[Screenshot grounding data]
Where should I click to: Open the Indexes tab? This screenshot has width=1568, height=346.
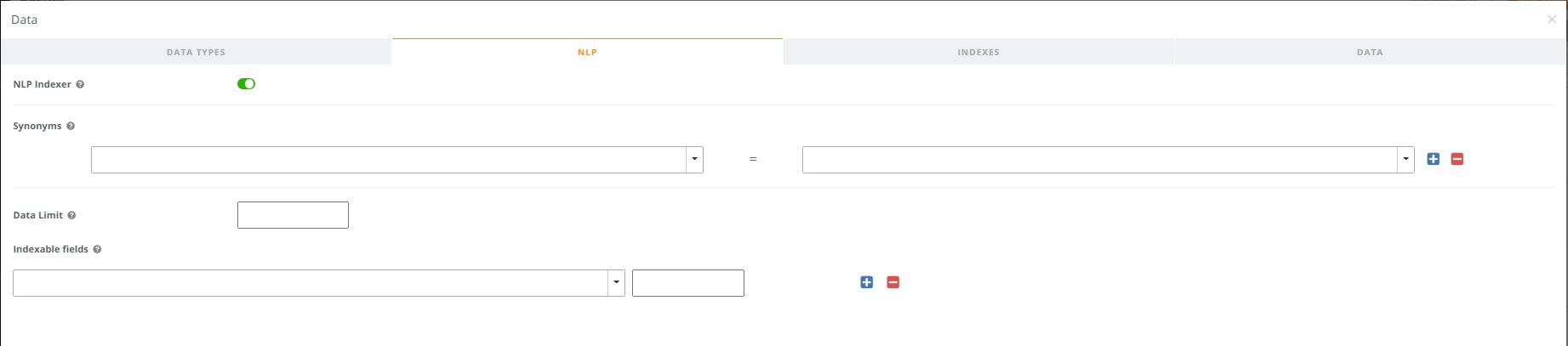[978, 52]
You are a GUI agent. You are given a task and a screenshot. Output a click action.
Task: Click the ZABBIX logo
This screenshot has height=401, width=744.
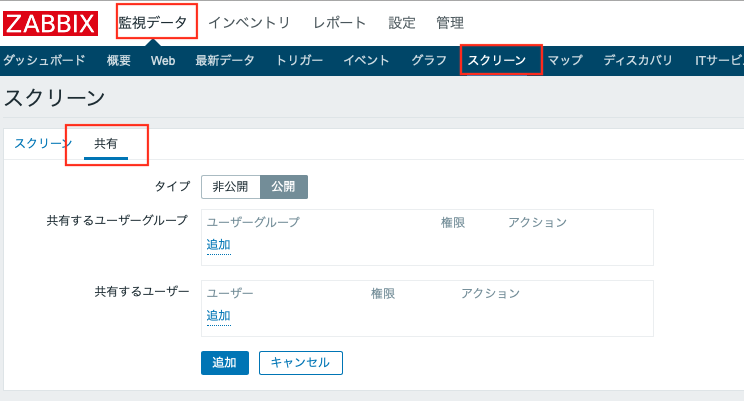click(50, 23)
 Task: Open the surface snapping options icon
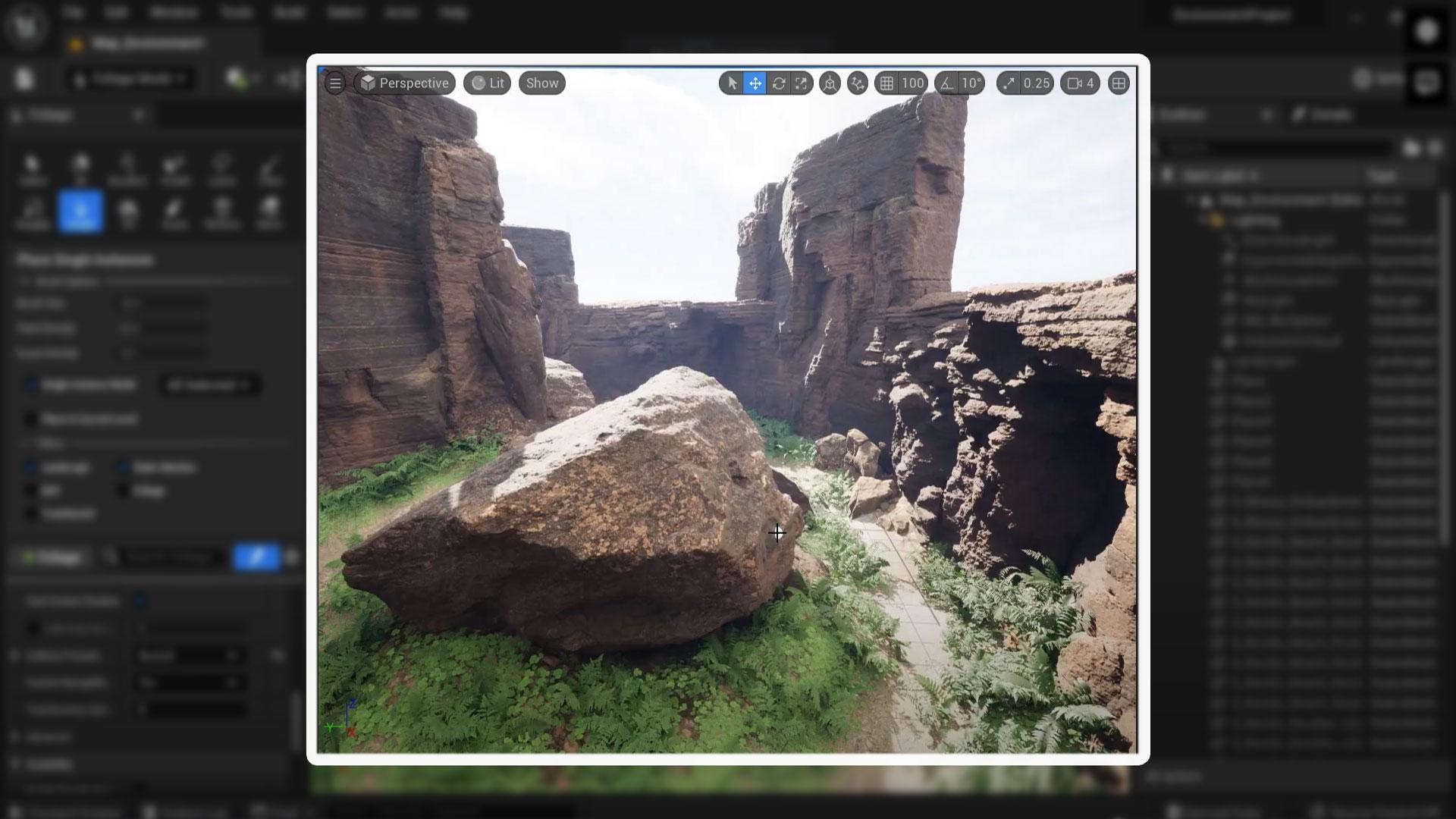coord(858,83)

[Task item] What you need to copy is the run of lines from the one holding "Task: Click the ZABBIX logo" through the end of the data, exactly and only, both ends included, pictures omitted.

[Task response]
Task: Click the ZABBIX logo
This screenshot has height=401, width=744.
click(50, 23)
 Task: Open the surface snapping options icon
coord(858,83)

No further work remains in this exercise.